Quando escutaram a palavra fotos, os cachorros eletrônicos começaram a latir dentro da bolsa e, para ser sincero, não costumo dizer “não” para alguém que amarra seu quimono com uma faixa marrom…rsrsrs.

Coloquei 2 SB-800, 1 SB-600 e 1 SB-80dx no carro e rumei até a academia Pontal Fitness, no Recreio, onde ele treina aqui no Rio de Janeiro.

Encontrei exatamente o que esperava:

ACADEMIA

Atrás de mim e na minha direita, espelhos…na minha esquerda, uma parede branca repleta de acessórios de ginástica, logo acima, luz fluorescente, sobrou o janelão que aparece na foto. Fechei as cortinas para que a luz natural não contaminasse o ambiente e tratei de encontrar uma exposição que eliminasse a presença da luz fluorescente, essa sim, um horror em qualquer caso.

Uma das grandes vantagens de usar uma luz artificial e controlável na sua foto é a possibilidade de estabelecer relações com as outras fontes luminosas. Variando a velocidade do obturador, controla-se a quantidade de luz ambiente e a abertura do diafragma segura a potência do flash. Todo o controle na sua mão, não é mais São Pedro ou a OSRAM que ditam o caminho a seguir, são seus neurônios.
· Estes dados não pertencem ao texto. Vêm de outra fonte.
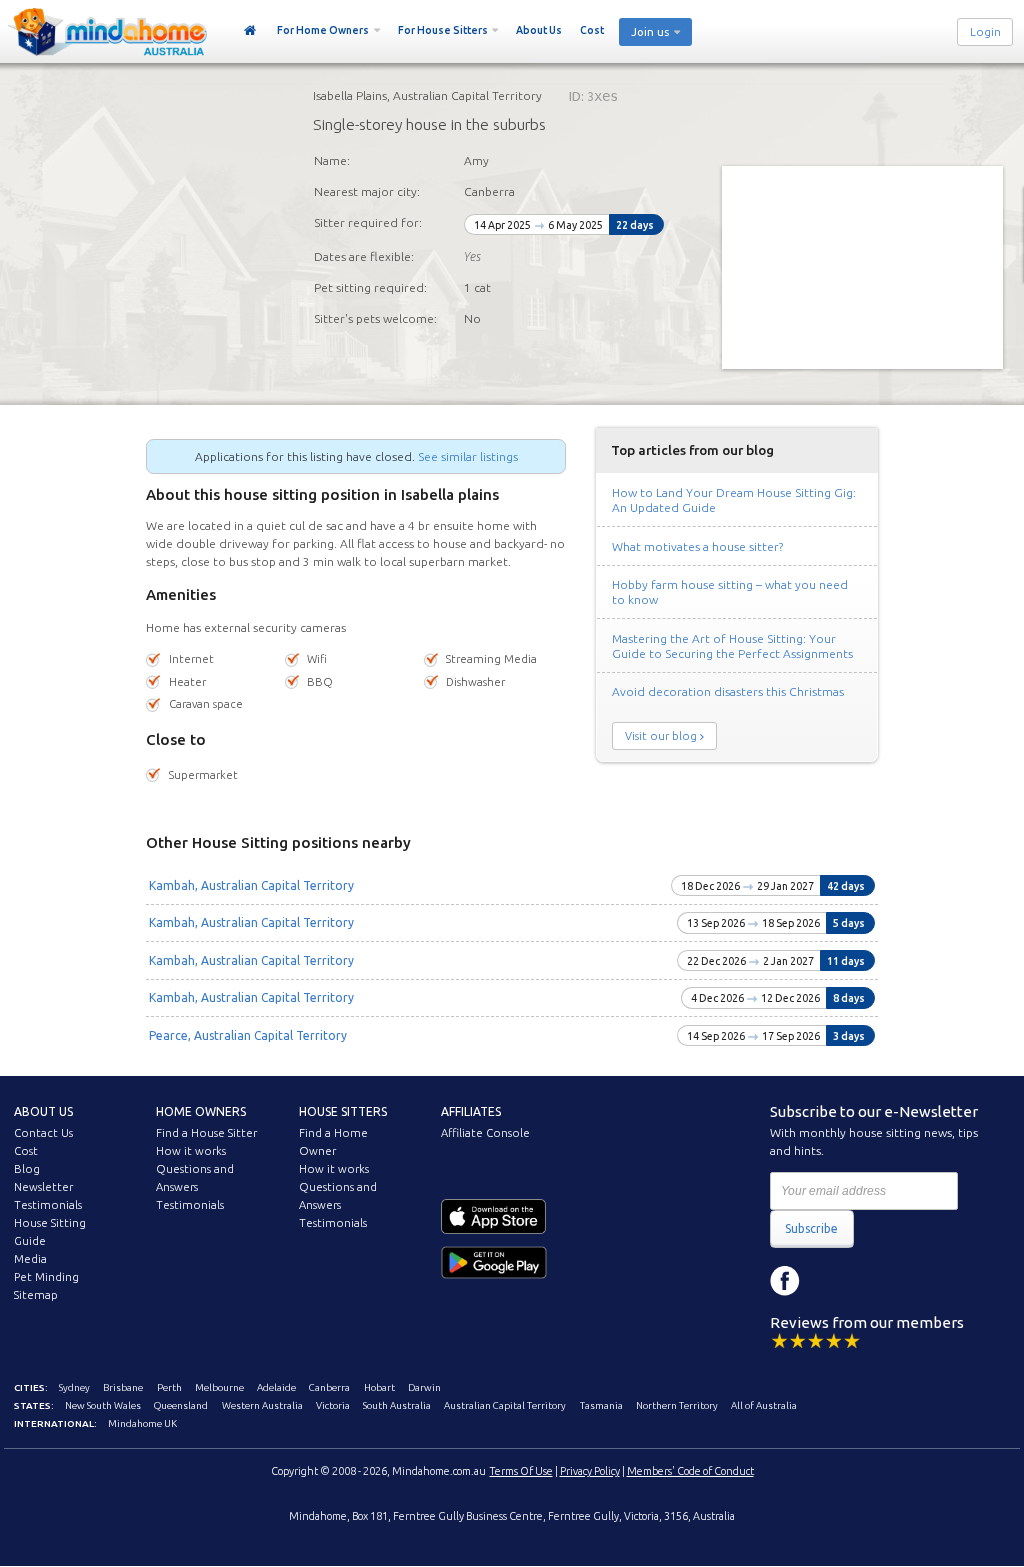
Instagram (830, 1281)
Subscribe (811, 1228)
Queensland (181, 1405)
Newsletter (43, 1187)
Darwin (424, 1387)
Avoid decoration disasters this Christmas (728, 691)
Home (250, 31)
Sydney (74, 1387)
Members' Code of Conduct (690, 1471)
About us (43, 1111)
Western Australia (262, 1405)
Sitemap (36, 1295)
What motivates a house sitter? (697, 546)
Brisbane (123, 1387)
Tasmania (601, 1405)
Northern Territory (677, 1405)
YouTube (875, 1281)
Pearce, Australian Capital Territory (248, 1035)
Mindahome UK (142, 1423)
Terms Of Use (521, 1471)
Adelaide (276, 1387)
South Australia (397, 1405)
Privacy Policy (590, 1471)
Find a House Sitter (206, 1133)
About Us (539, 30)
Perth (169, 1387)
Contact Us (43, 1133)
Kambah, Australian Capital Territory (251, 885)
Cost (592, 30)
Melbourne (219, 1387)
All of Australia (764, 1405)
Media (30, 1259)
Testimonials (48, 1205)
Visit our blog (661, 736)
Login (985, 32)
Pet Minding (46, 1277)
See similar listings (468, 456)
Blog (27, 1169)
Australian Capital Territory (505, 1405)
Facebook (785, 1281)
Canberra (329, 1387)
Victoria (333, 1405)
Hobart (379, 1387)
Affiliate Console (485, 1133)
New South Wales (103, 1405)
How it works (191, 1151)
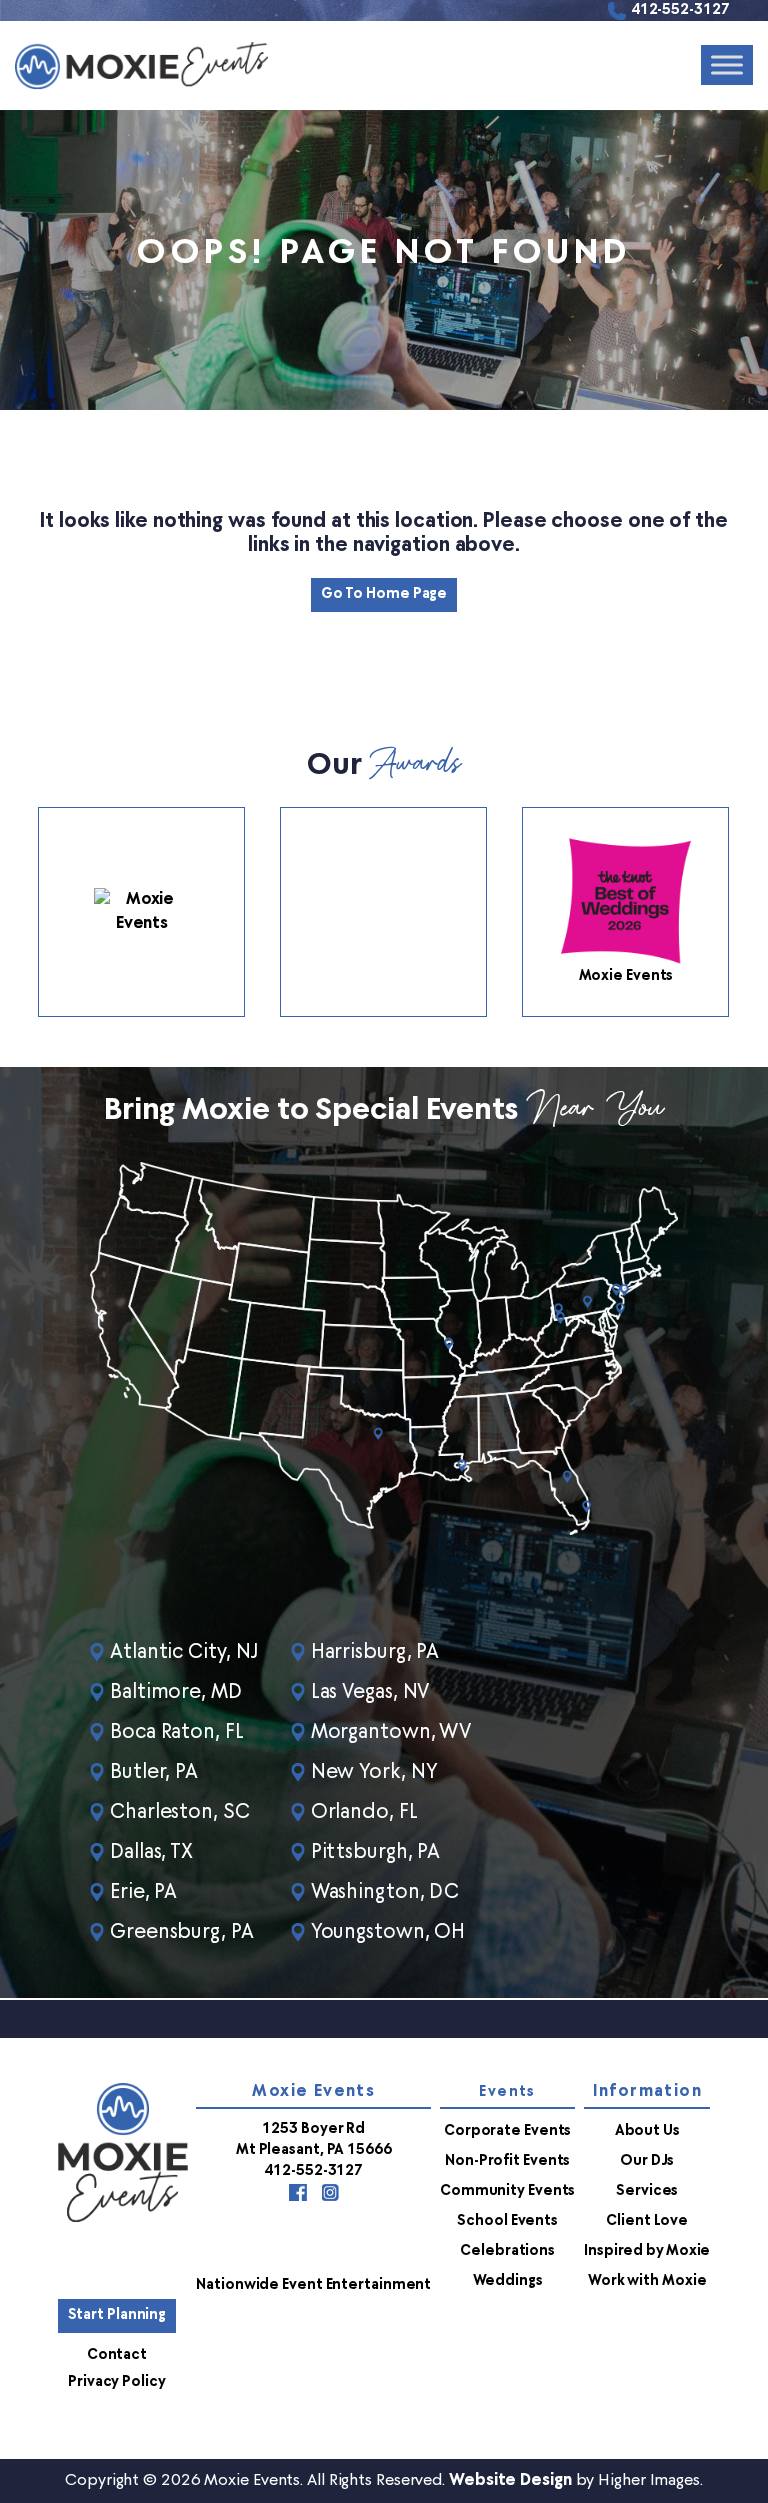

Bem, além de controle, conforto total: quando você imaginou fotografar em ISO 100, f/8 e 1/250 s dentro de uma sala, sem tripé, a qualquer hora do dia? Ponto para os flashes.

Hora se soltar a matilha:

Eu concentrei as fotos no janelão da esquerda (com 3 painéis), era o fundo mais “neutro” que eu poderia usar. Um dos SB-800 ficou na frente, apoiado em um tripé Manfrotto Nano01 com uma sombrinha translúcida, o outro 800 foi para trás, fazendo par com o SB-600, recortando quem fosse fotografado. Sobrou o 80DX, que por não fazer parte do sistema CLS da Nikon, só é usado em uma emergência. Como ele também tem uma fotocélula, pode ser disparado remotamente, mas não pode ser controlado diretamente na câmera.

A idéia era fazer retratos do Mauro, de 2 de seus alunos e de todos juntos. Montei uma disposição que criava uma luz com boa dramaticidade e versátil para qualquer situação.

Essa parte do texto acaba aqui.